Is This a New Trend?

This tightening of norms doesn't happen in a vacuum. Over the last few years, India’s startup ecosystem has witnessed a series of high-profile controversies — from financial misreporting to founder misconduct. Investors, once seen chasing “growth at all costs,” have learned some hard lessons.

BluSmart Crisis

The Gensol Engineering-BluSmart controversy acted as a major catalyst. Allegations of governance lapses and questionable business practices between BluSmart (an EV ride-hailing company) and Gensol (a listed entity) sent shockwaves through the ecosystem. Investors who once turned a blind eye to deep operational ties, related-party transactions, or opaque fundraising practices realized the reputational and financial risks involved.

Funding Trends

In 2025, Indian startups raised $6.7 billion in funding during the first quarter, a 30% drop compared to the same period in 2024. This decline reflects a cautious investment climate, with investors prioritizing startups that demonstrate strong governance and operational transparency.

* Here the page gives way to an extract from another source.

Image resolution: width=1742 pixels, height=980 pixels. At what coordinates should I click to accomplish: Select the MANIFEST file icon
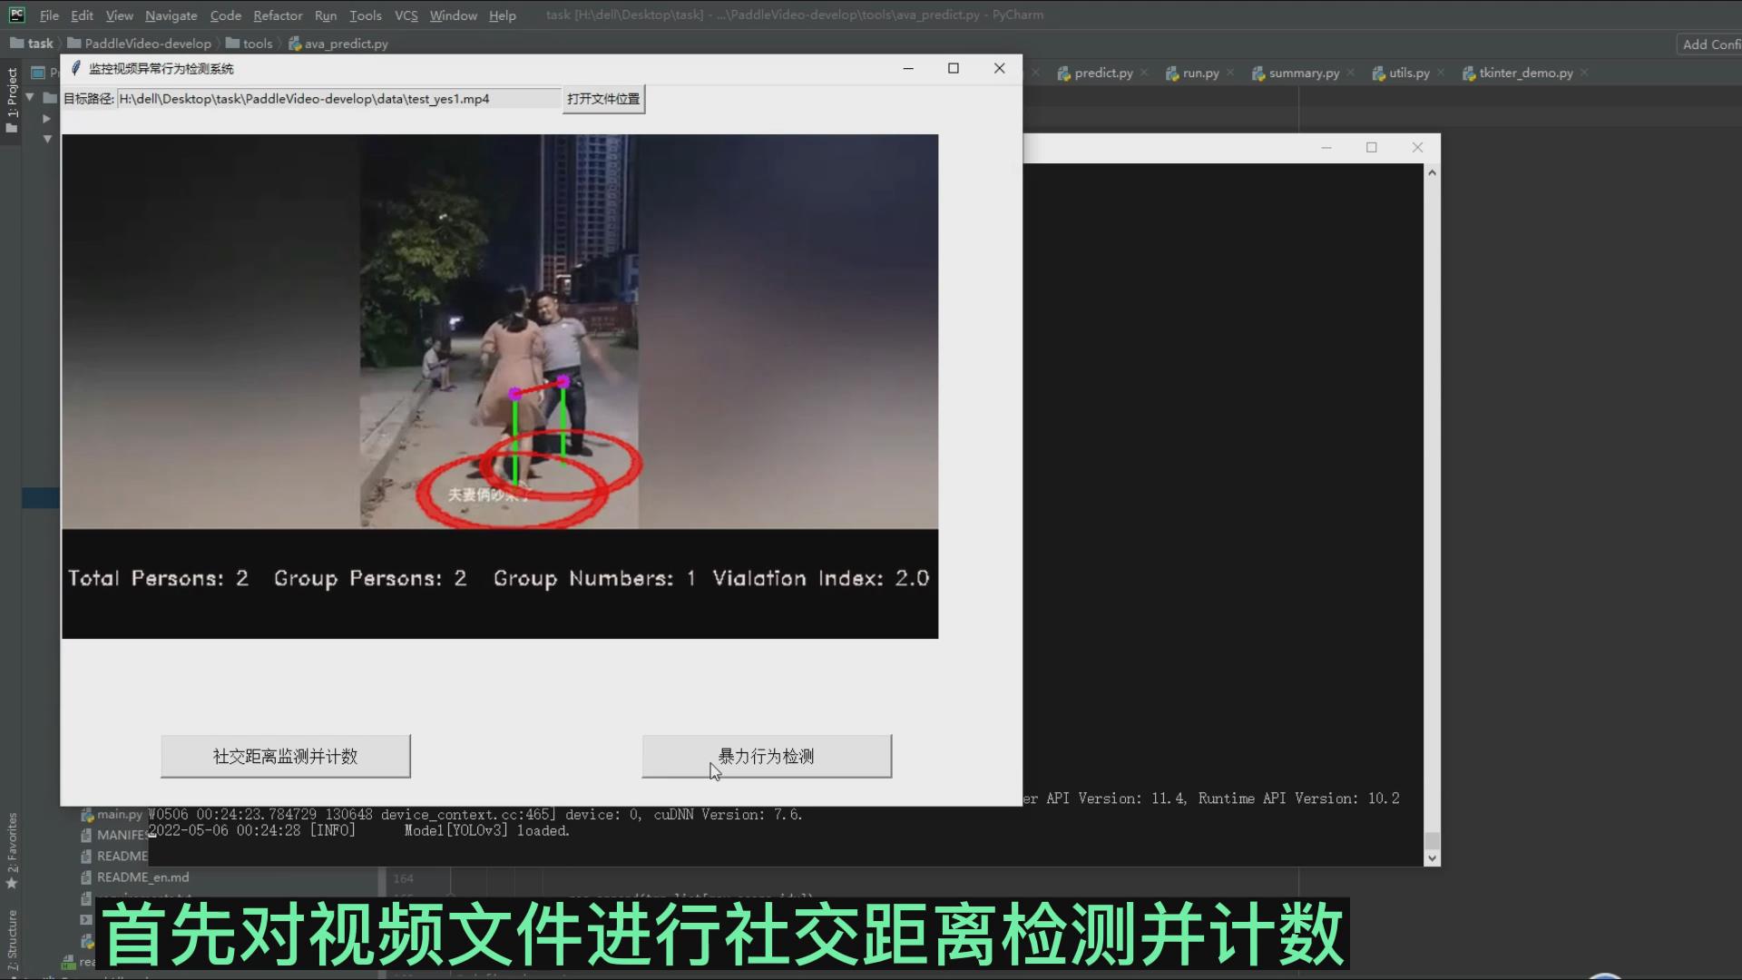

Sector-Specific Allocations

Between 2018 and 2023, climate tech startups in India received $7.2 billion in funding, with 55-60% allocated to EV OEMs and battery technology. Meanwhile, SaaS startups continued steady growth, leveraging their scalable business models.

Union Budget 2025

The government extended the tax holiday for startups until March 2030, signaling a strong commitment to fostering innovation. However, this support comes with stricter compliance requirements, including enhanced transfer pricing regulations and new measures to expedite mergers and acquisitions.

What This Means for Founders

If you’re a founder seeking funding (or already backed by investors), understand that:

  • Transparency is non-negotiable: Hiding personal liabilities or external interests no longer works. Full disclosure builds credibility.
  • Expect oversight on spending: Investors will demand visibility into how you use their capital. Discretionary spending without investor buy-in could breach contracts.
  • Prepare for milestone-based funding: You must be ready to hit specific operational or financial targets to unlock subsequent tranches of funding.
  • Governance practices will be under a microscope: Having an independent board, clean financial records, proper audit trails, and conflict-of-interest policies will shift from “good to have” to “must-have.”
  • Exit terms are getting harsher: If you choose to leave or breach agreed conditions, you could face crippling penalties — including loss of vested shares and repayment obligations.

Tip for Founders: Prepare a founder background dossier — including financial disclosures, related-party business interests, and legal histories — before entering funding conversations. It can significantly speed up due diligence and boost investor confidence.

Why Founders Shouldn't Fear This

These stricter norms may seem daunting, but they ultimately build better, more sustainable businesses.
Robust contracts create clarity, alignment, and protection — not just for investors, but also for ethical founders.

Startups built on strong governance, transparent operations, and responsible financial management will find it easier to attract serious investors, command better valuations, and expand globally.

In a world where trust is currency, good founders have everything to gain from this new era of accountability.

Adapt or Be Left Behind: The New Reality for Startup Founders

Founders must adapt to this new reality or risk getting left behind. Gone are the days of informal handshake deals and unchecked founder control. In today’s market, trust must be verifiable, not just spoken. If you want to build a company that lasts — and secures capital to fuel its growth — start treating corporate governance, transparency, and accountability as your biggest competitive advantages. Because when the next big wave of investments rolls in, only the startups built on rock-solid foundations will ride it to success.